Teach Me To Swim!

Some of you might remember my post a little while ago about becoming a SEAL. Well, I’ve been hittin’ the pool and let’s just say my swimming needs a TON of work.

It’s pretty bad when you have people who look like they’re in their 60’s swimming lap after lap and you get tired after going down and back.

Rather than choosing to drown myself because of my shame, I’m here for tips on swimming. I’m sure it has everything to do with my technique because my endurance isn’t that bad. I’ve googled and have found some OK info but nothing like I want. If anybody has any advice, please let me know.

We’ll need more info than my endurdance is good and my technique is bad.

Generally, here are a few things most people suck at all most levels:
flutter kick - this is performed from you hips and not from you knees, so you’ll want to keep you feet pointed behind you and knees slightly bent and kick with a rolling sort of action. It won’t be easy, and you’ll need to practise it by itself probably.

Swimming underwater, learn to hold your breathe for as long as possible and swallow to gain a extra couple a seconds when your lungs are screaming. You’ll need to practise pressurising your ears, do it by sort of flexing your jaw, hard to describe.

Never pull your arms underneath your torso in the crawl.

Hope this helps

Carter…

This ain’t sounding too good, Brother…

Do you know that you may be required to jump from a helicopter, with hundreds of pounds of equipment, into a freezing ocean?

Or plant explosives beneath the hull of ship with almost zero visibility?

(Just some things to think about…)

Mufasa

I used to notice the same thing when i went to the pool. Men in their 70’s could seemingly swim the channel and I was dead after a lap. I read an article somewhere which discussed why this was so. Old people, because of their years of swimming experience, have become very efficient. When you swim, work on making as few bubbles as possible.
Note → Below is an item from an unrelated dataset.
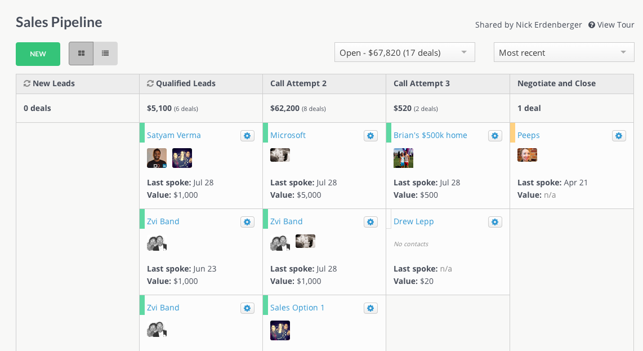This screenshot has height=351, width=643.
Task: Open the View Tour link
Action: pos(611,25)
If doing freestyle, imagine that there is a small hole in front of you, and you have to fit your body through it. Also, make sure you swivel your torso appropriately a little when you swim. What I mean by this is that you want to twist toward the side that is making the stroke. Last, make sure you’re breathing every third or fourth stroke. try these tips out, and lay off the power for a few weeks, focusing instead on efficiency. I tried this advice and was up to 50 laps with no break withing about a month of swimming 4-5 times a week!

OK, what kind of info do you need?

When I say my endurance is ok, I mean that my cardiovascular endurance is ok because I can run well. So I know my technique is way off because I get tired easily.
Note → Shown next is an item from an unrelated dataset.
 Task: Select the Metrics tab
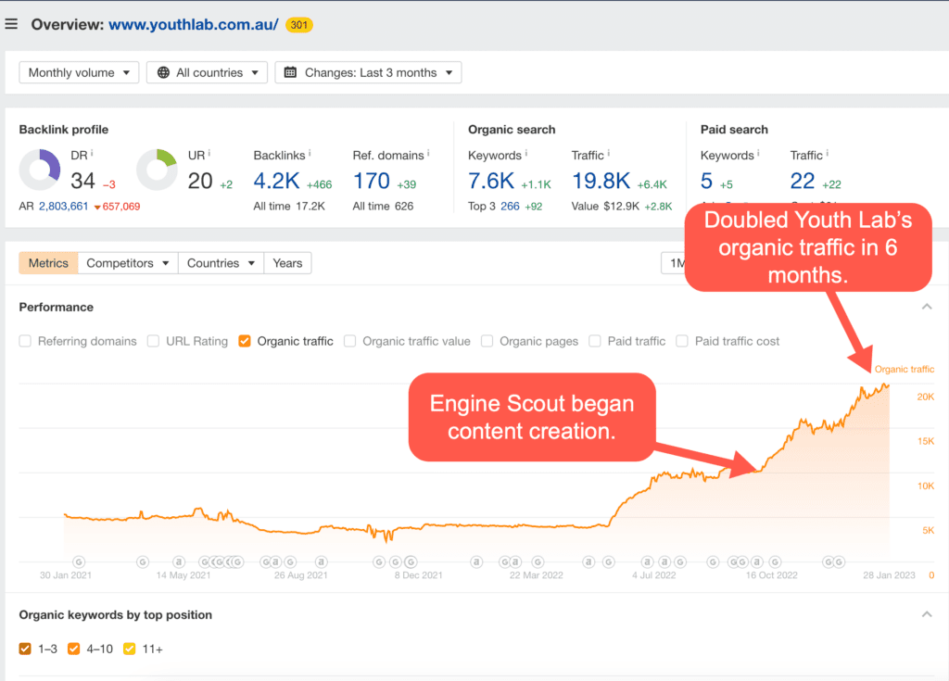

Any online articles or books out there that yall would recommend?

How far do you want to be able to swim?

How quiet do you need to be?

If you do it right you could be up around 3 miles (ocean swimming) in about 3-4 weeks.

NAVYseals.com

There are some books there…and it tells you a little about the grueling swimming and underwater requirements…

http://www.navyseals.com/community/navyseals/training_buds.cfm

Mufasa

[quote]Mufasa wrote:

Do you know that you may be required to jump from a helicopter, with hundreds of pounds of equipment, into a freezing ocean?
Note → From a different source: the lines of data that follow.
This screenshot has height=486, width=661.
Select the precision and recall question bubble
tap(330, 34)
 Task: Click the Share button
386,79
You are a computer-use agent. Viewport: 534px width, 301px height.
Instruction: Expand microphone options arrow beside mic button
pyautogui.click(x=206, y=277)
Or plant explosives beneath the hull of ship with almost zero visibility?

[/quote]

Actually I’ve thought about it a lot over the past year and it sounds pretty good to me.

I’m young, single with no kids, and honestly, I couldn’t imagine a better life.

Right now it’s either SEALs or Army Special Forces. Either way I’m going to have to be at least somewhat comfortable in the water.

It won’t happen until after college and right now I’m just a sophomore, so I’ve got a lot of time to learn.

www.totalimmersion.net

It would be well worth your time and money to invest in a GOOD swim coach. When I say good swim coach, I mean someone who specializes in technique and swimming efficiently, not someone who just yells at you to swim more laps. The differences are huge.

When I came back to swimming in high school, I got a total immersion coach who really worked on my technique, and I went from swimming 100’s to 1000s.

Good luck

Jeff

[quote]TriGWU wrote:

If you do it right you could be up around 3 miles (ocean swimming) in about 3-4 weeks. [/quote]

Sounds good to me.

Not sure what you meant about how quiet I’d like to be.